Я пытался доказать себе, что это никому не нужно – ни мне, ни ей – и что из этого все равно ничего не выйдет. Пройдет немного времени, все это уляжется, чудесное видение померкнет и только иногда будет вспоминаться как что-то необыкновенное и радостное. А пока надо не думать о ней. И надо работать, работать... Доказать себе все это не стоило никакого труда, но, просыпаясь по утрам, я сразу вспоминал о Маше и засыпал с мыслями о ней. И работать я не мог. Я все еще был болен – по ночам не спалось, я пытался сладить с головной болью, но это плохо удавалось. Я выходил на веранду, курил, прислушивался к шуму недалекого моря и думал. Думал о Маше...
Впрочем, заниматься все равно было нечем. Еще из Москвы я вез несколько книг – на месяц в Ялте мне их вполне хватило бы, – но перед отъездом Олег и Таня произвели ревизию моего чемодана, выкинули эти книги и вместо них подбросили фотоаппарат и два томика стихов – Гейне и Леконта де Лиля. Первые дни я ходил по берегу и фотографировал все, что попадалось на глаза – чаек, рыбацкие сейнеры, горы и море... Потом кончилась пленка, да мне и надоело снимать.
А потом я набрел на этот утес...
И вот я каждый день прихожу сюда, сажусь на холодные камни, гляжу в свинцово-тяжелую даль моря, слушаю, как шумят подо мной волны и поет ветер, цепляясь за острые края утеса, и думаю. Думаю о Маше...
Я помню все наши встречи, каждое ее слово, каждое движение, каждый взгляд ее глаз.

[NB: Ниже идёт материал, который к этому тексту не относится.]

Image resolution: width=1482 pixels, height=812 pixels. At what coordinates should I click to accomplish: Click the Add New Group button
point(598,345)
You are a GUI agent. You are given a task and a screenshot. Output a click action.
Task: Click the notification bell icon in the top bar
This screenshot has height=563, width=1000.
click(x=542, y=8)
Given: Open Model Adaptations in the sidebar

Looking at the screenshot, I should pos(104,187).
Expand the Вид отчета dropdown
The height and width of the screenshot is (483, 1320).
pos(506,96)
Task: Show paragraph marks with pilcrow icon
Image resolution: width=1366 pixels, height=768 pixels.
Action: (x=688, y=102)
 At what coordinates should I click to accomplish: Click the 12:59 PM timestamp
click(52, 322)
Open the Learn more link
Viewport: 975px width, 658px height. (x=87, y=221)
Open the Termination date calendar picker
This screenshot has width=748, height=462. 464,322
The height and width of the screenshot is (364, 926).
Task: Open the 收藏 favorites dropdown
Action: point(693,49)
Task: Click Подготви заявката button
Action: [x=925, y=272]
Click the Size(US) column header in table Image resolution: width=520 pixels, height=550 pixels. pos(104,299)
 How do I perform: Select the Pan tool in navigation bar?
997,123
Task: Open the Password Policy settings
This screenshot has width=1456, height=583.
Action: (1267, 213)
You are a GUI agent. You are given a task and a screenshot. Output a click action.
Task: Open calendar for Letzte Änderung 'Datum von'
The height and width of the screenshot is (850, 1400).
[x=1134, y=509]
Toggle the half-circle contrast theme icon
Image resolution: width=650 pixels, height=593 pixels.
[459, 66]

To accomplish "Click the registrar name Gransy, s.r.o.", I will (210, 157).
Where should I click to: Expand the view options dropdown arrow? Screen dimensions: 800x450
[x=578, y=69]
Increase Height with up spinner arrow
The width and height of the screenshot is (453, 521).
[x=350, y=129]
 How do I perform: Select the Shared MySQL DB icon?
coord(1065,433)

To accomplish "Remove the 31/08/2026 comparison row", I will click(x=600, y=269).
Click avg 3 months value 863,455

Когда я думаю о ней, все становится другим... Я счастлив, счастлив только оттого, что где-то далеко, за метелями и вьюгами, среди сугробов стоит дом, в котором живет девушка, и я могу думать о ней, вспоминать ее глаза, ее улыбку – чуть смущенную, еле заметный аромат волос, когда она, поскользнувшись, склоняется ко мне и опирается на меня; я счастлив, вспоминая это прикосновение, и то, как тихо падал снег на ее плечи и волосы и как она пристально рассматривала крупные снежинки, медленно таявшие у нее на ладони. Я счастлив, вспоминая ее голос – чуть глуховатый, казавшийся спокойным и в то же время трепетный и взволнованный. И появляется лишь одно желание – оно захватывает меня, властно подавляет все остальное, и становится трудно дышать, и никак не уймешь сердце – оно сильно бьется, наполненное радостью и тревогой. Заглянуть в глубину ее глаз, услышать ее голос, от звуков которого в душе подымутся бесконечные волны любви и нежности. Увидеть ее, иначе жизнь станет бессмысленной и невозможной. Ведь это так просто – надо собраться и уехать.